> **Task item**
Pick up the review of Amazon Web Services below, which comes before the listing, and carry it on from its last sentence.

(Beginning of Passage)

A good review between AWS and a traditional hosting provider is AWS vs Blue Host
Amazon Web Services
I don’t even know what I am spending, where and how it is being spent. AWS charges you for everything little thing and no matter what steps you might take it may seem like rising project costs are simply unavoidable. There platform to work within is NOT intuitive and it will require some play time to remember that you have to leave the virtual server’s configuration area to select an IP address ( that will cost you money…each ip address, not talking about bandwidth I’m just saying the number ) and then return to that original area to associate it. Dont even think about swapping hard drives and knowing what is attached t what unless you are prepared to write down long strings of numbers and letters.
AWS does provide greater flexibility than the others on options beyond just a virtual server…but unless you plan to send 100,oo0 emails a day to people you wont benefit from their email service … as an example. Technical SEO wise I’d give AWS a D overall. Infrastructure and computing power is an obivous A+ but its how you interact with that that weighs the grade.
Poor navigation and the nickle and dime pricing is absurd. Want to monitor your usage so you can understand your bill? Monitoring costs more…its ridiculous.

(End of Passage)
(Beginning of Provided material)

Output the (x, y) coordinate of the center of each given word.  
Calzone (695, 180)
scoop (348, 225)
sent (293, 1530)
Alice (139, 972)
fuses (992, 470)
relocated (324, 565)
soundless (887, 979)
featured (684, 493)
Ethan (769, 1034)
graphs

(End of Provided material)

> **Your response**
They do offer reserved instances and I loaded up on those but still my costs never decreased. AWS is so hard to understand billing wise that IT Managed Service Providers will offer free excel templates to figure out your AWS monthly costs. Think I’m being over the top? Check out this calculator form sheet by AWS to forecast your expenses.
Heres something crazy…why my April bill was 167 but AWS forcasts it will be $1020 in May I have no idea. I’m not adding servers…
Google Cloud Platform
Is easier to use and wrap your head around but it is considerably more expensive than either of the other options. For this simple reason…they receive an F. The additional costs come with less options and less features than AWS. Billing is more transparent and you can understand why your bill is what it is at least. But Google also makes unilateral decisions for you like blocking smtp and ssh access. Sure its more secure but it makes email and server maintenance a nightmare. Documents like this Connecting to Instances make it seem like not a big deal, but these wont allow you to move a file from your computer to the server like SFTP would.
They are expensive, offer less and needlessly shot you in the foot with their restrictions. Thats why I stand by the F as an overall grade. Now infrastructure capabilities … A+ no doubt about it.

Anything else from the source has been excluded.